• [Problem requirements] Every line of the data below should be printed exactly. Nothing may be dropped.

• [Given data]
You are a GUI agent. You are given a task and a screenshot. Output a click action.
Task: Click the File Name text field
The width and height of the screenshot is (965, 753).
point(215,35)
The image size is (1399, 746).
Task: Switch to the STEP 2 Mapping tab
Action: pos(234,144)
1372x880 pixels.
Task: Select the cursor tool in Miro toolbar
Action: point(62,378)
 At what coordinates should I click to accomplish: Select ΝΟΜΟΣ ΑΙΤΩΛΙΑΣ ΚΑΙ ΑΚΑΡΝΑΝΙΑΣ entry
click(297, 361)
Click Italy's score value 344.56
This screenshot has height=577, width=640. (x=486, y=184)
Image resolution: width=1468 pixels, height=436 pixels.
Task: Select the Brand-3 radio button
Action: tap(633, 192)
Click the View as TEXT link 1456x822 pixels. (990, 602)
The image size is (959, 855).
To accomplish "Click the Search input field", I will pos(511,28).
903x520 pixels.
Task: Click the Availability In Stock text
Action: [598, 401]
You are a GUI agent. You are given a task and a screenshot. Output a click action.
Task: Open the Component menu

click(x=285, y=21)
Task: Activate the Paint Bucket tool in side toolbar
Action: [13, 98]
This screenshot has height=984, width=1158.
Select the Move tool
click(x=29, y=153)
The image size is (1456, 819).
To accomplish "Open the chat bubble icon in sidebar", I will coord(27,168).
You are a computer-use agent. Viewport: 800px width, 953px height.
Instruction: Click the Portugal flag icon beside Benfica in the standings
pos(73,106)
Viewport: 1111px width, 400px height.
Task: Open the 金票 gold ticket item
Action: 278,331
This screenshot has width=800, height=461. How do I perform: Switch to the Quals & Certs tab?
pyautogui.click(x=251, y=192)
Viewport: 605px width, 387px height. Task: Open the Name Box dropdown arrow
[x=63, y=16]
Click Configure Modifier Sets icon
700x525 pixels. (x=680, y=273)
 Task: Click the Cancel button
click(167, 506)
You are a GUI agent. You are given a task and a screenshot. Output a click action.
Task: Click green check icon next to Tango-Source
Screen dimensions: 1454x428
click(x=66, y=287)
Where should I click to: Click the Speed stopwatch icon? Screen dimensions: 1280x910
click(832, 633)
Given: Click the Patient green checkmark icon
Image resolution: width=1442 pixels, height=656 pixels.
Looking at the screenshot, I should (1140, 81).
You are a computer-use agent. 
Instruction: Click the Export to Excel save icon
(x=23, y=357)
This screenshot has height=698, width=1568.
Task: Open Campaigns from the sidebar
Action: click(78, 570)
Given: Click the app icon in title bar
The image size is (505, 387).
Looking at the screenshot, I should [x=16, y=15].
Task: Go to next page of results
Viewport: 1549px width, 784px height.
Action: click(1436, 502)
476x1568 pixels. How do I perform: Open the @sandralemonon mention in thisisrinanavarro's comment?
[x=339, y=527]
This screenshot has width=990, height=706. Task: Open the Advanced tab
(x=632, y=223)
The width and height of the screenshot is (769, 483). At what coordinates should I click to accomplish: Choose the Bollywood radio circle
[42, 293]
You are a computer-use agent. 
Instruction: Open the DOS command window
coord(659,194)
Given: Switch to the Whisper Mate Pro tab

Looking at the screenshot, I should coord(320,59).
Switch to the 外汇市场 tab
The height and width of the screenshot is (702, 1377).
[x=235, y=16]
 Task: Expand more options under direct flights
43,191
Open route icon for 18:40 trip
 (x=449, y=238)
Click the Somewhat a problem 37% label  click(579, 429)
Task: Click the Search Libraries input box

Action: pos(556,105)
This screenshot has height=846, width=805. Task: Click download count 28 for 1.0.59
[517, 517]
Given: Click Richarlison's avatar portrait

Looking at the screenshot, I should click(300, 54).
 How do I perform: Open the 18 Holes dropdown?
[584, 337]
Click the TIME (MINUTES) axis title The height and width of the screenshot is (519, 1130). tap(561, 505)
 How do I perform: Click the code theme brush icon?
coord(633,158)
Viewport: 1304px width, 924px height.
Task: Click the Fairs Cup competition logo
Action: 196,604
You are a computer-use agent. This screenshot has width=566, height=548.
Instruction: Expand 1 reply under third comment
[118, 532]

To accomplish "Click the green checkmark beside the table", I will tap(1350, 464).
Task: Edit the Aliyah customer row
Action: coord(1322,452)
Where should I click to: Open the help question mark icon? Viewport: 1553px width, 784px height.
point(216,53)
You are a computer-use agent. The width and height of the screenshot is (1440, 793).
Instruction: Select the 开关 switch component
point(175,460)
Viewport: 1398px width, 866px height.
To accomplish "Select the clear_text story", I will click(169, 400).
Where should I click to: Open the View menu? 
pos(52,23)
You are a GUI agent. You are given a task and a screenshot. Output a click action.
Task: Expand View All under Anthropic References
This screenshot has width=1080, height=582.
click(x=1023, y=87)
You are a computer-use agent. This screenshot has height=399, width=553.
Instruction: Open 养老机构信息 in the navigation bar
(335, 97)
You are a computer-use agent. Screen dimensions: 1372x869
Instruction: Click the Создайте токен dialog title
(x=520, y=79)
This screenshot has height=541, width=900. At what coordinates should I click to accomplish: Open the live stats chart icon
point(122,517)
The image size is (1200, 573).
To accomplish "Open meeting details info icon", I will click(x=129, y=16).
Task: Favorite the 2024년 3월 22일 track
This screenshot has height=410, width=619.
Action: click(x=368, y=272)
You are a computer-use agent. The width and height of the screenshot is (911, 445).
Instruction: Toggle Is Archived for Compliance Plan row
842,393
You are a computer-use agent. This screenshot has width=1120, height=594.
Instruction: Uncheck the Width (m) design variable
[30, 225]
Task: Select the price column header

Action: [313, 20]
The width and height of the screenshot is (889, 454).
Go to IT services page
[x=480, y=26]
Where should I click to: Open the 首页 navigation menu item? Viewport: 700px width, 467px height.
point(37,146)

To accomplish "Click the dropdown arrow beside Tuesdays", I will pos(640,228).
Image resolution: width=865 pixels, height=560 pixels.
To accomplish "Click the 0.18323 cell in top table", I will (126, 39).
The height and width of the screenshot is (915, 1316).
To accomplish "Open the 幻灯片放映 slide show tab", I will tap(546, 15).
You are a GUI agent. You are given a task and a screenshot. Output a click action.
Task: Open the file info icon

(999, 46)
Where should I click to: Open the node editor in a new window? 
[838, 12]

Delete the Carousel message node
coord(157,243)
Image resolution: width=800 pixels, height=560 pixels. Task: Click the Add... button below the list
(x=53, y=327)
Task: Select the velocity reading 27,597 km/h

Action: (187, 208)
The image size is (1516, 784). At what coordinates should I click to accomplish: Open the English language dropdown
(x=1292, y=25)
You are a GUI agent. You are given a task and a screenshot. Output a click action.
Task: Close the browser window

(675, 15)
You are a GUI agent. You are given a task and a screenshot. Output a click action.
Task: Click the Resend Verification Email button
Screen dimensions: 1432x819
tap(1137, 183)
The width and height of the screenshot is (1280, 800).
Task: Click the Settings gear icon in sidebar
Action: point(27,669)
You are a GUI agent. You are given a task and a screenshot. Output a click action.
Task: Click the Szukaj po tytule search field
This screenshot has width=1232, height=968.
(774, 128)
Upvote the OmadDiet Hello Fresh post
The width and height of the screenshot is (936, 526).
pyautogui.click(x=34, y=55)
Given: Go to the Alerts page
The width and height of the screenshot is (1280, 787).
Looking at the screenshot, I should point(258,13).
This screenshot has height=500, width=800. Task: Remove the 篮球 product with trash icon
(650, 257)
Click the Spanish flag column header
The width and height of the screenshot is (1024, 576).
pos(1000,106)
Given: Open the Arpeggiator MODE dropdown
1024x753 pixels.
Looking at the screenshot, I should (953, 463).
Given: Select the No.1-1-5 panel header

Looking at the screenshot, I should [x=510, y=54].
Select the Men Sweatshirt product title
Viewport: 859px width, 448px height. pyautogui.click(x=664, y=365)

• [Response to this exercise]
You are a GUI agent. You are given a task and a screenshot. Output a click action.
Task: Click the File Name text field
The width and height of the screenshot is (965, 753).
point(215,35)
The image size is (1399, 746).
Task: Switch to the STEP 2 Mapping tab
Action: pos(234,144)
1372x880 pixels.
Task: Select the cursor tool in Miro toolbar
Action: point(62,378)
 At what coordinates should I click to accomplish: Select ΝΟΜΟΣ ΑΙΤΩΛΙΑΣ ΚΑΙ ΑΚΑΡΝΑΝΙΑΣ entry
click(297, 361)
Click Italy's score value 344.56
This screenshot has height=577, width=640. (x=486, y=184)
Image resolution: width=1468 pixels, height=436 pixels.
Task: Select the Brand-3 radio button
Action: tap(633, 192)
Click the View as TEXT link 1456x822 pixels. (990, 602)
The image size is (959, 855).
To accomplish "Click the Search input field", I will pos(511,28).
903x520 pixels.
Task: Click the Availability In Stock text
Action: [598, 401]
You are a GUI agent. You are given a task and a screenshot. Output a click action.
Task: Open the Component menu

click(x=285, y=21)
Task: Activate the Paint Bucket tool in side toolbar
Action: [13, 98]
This screenshot has height=984, width=1158.
Select the Move tool
click(x=29, y=153)
The image size is (1456, 819).
To accomplish "Open the chat bubble icon in sidebar", I will coord(27,168).
You are a computer-use agent. Viewport: 800px width, 953px height.
Instruction: Click the Portugal flag icon beside Benfica in the standings
pos(73,106)
Viewport: 1111px width, 400px height.
Task: Open the 金票 gold ticket item
Action: 278,331
This screenshot has width=800, height=461. How do I perform: Switch to the Quals & Certs tab?
pyautogui.click(x=251, y=192)
Viewport: 605px width, 387px height. Task: Open the Name Box dropdown arrow
[x=63, y=16]
Click Configure Modifier Sets icon
700x525 pixels. (x=680, y=273)
 Task: Click the Cancel button
click(167, 506)
You are a GUI agent. You are given a task and a screenshot. Output a click action.
Task: Click green check icon next to Tango-Source
Screen dimensions: 1454x428
click(x=66, y=287)
Where should I click to: Click the Speed stopwatch icon? Screen dimensions: 1280x910
click(832, 633)
Given: Click the Patient green checkmark icon
Image resolution: width=1442 pixels, height=656 pixels.
Looking at the screenshot, I should (1140, 81).
You are a computer-use agent. 
Instruction: Click the Export to Excel save icon
(x=23, y=357)
This screenshot has height=698, width=1568.
Task: Open Campaigns from the sidebar
Action: click(78, 570)
Given: Click the app icon in title bar
The image size is (505, 387).
Looking at the screenshot, I should [x=16, y=15].
Task: Go to next page of results
Viewport: 1549px width, 784px height.
Action: click(1436, 502)
476x1568 pixels. How do I perform: Open the @sandralemonon mention in thisisrinanavarro's comment?
[x=339, y=527]
This screenshot has width=990, height=706. Task: Open the Advanced tab
(x=632, y=223)
The width and height of the screenshot is (769, 483). At what coordinates should I click to accomplish: Choose the Bollywood radio circle
[42, 293]
You are a computer-use agent. 
Instruction: Open the DOS command window
coord(659,194)
Given: Switch to the Whisper Mate Pro tab

Looking at the screenshot, I should coord(320,59).
Switch to the 外汇市场 tab
The height and width of the screenshot is (702, 1377).
[x=235, y=16]
 Task: Expand more options under direct flights
43,191
Open route icon for 18:40 trip
 (x=449, y=238)
Click the Somewhat a problem 37% label  click(579, 429)
Task: Click the Search Libraries input box

Action: pos(556,105)
This screenshot has height=846, width=805. Task: Click download count 28 for 1.0.59
[517, 517]
Given: Click Richarlison's avatar portrait

Looking at the screenshot, I should click(300, 54).
 How do I perform: Open the 18 Holes dropdown?
[584, 337]
Click the TIME (MINUTES) axis title The height and width of the screenshot is (519, 1130). tap(561, 505)
 How do I perform: Click the code theme brush icon?
coord(633,158)
Viewport: 1304px width, 924px height.
Task: Click the Fairs Cup competition logo
Action: 196,604
You are a computer-use agent. This screenshot has width=566, height=548.
Instruction: Expand 1 reply under third comment
[118, 532]

To accomplish "Click the green checkmark beside the table", I will tap(1350, 464).
Task: Edit the Aliyah customer row
Action: coord(1322,452)
Where should I click to: Open the help question mark icon? Viewport: 1553px width, 784px height.
point(216,53)
You are a computer-use agent. The width and height of the screenshot is (1440, 793).
Instruction: Select the 开关 switch component
point(175,460)
Viewport: 1398px width, 866px height.
To accomplish "Select the clear_text story", I will click(169, 400).
Where should I click to: Open the View menu? 
pos(52,23)
You are a GUI agent. You are given a task and a screenshot. Output a click action.
Task: Expand View All under Anthropic References
This screenshot has width=1080, height=582.
click(x=1023, y=87)
You are a computer-use agent. This screenshot has height=399, width=553.
Instruction: Open 养老机构信息 in the navigation bar
(335, 97)
You are a computer-use agent. Screen dimensions: 1372x869
Instruction: Click the Создайте токен dialog title
(x=520, y=79)
This screenshot has height=541, width=900. At what coordinates should I click to accomplish: Open the live stats chart icon
point(122,517)
The image size is (1200, 573).
To accomplish "Open meeting details info icon", I will click(x=129, y=16).
Task: Favorite the 2024년 3월 22일 track
This screenshot has height=410, width=619.
Action: click(x=368, y=272)
You are a computer-use agent. The width and height of the screenshot is (911, 445).
Instruction: Toggle Is Archived for Compliance Plan row
842,393
You are a computer-use agent. This screenshot has width=1120, height=594.
Instruction: Uncheck the Width (m) design variable
[30, 225]
Task: Select the price column header

Action: [313, 20]
The width and height of the screenshot is (889, 454).
Go to IT services page
[x=480, y=26]
Where should I click to: Open the 首页 navigation menu item? Viewport: 700px width, 467px height.
point(37,146)

To accomplish "Click the dropdown arrow beside Tuesdays", I will pos(640,228).
Image resolution: width=865 pixels, height=560 pixels.
To accomplish "Click the 0.18323 cell in top table", I will (126, 39).
The height and width of the screenshot is (915, 1316).
To accomplish "Open the 幻灯片放映 slide show tab", I will tap(546, 15).
You are a GUI agent. You are given a task and a screenshot. Output a click action.
Task: Open the file info icon

(999, 46)
Where should I click to: Open the node editor in a new window? 
[838, 12]

Delete the Carousel message node
coord(157,243)
Image resolution: width=800 pixels, height=560 pixels. Task: Click the Add... button below the list
(x=53, y=327)
Task: Select the velocity reading 27,597 km/h

Action: (187, 208)
The image size is (1516, 784). At what coordinates should I click to accomplish: Open the English language dropdown
(x=1292, y=25)
You are a GUI agent. You are given a task and a screenshot. Output a click action.
Task: Close the browser window

(675, 15)
You are a GUI agent. You are given a task and a screenshot. Output a click action.
Task: Click the Resend Verification Email button
Screen dimensions: 1432x819
tap(1137, 183)
The width and height of the screenshot is (1280, 800).
Task: Click the Settings gear icon in sidebar
Action: point(27,669)
You are a GUI agent. You are given a task and a screenshot. Output a click action.
Task: Click the Szukaj po tytule search field
This screenshot has width=1232, height=968.
(774, 128)
Upvote the OmadDiet Hello Fresh post
The width and height of the screenshot is (936, 526).
pyautogui.click(x=34, y=55)
Given: Go to the Alerts page
The width and height of the screenshot is (1280, 787).
Looking at the screenshot, I should point(258,13).
This screenshot has height=500, width=800. Task: Remove the 篮球 product with trash icon
(650, 257)
Click the Spanish flag column header
The width and height of the screenshot is (1024, 576).
pos(1000,106)
Given: Open the Arpeggiator MODE dropdown
1024x753 pixels.
Looking at the screenshot, I should (953, 463).
Given: Select the No.1-1-5 panel header

Looking at the screenshot, I should [x=510, y=54].
Select the Men Sweatshirt product title
Viewport: 859px width, 448px height. pyautogui.click(x=664, y=365)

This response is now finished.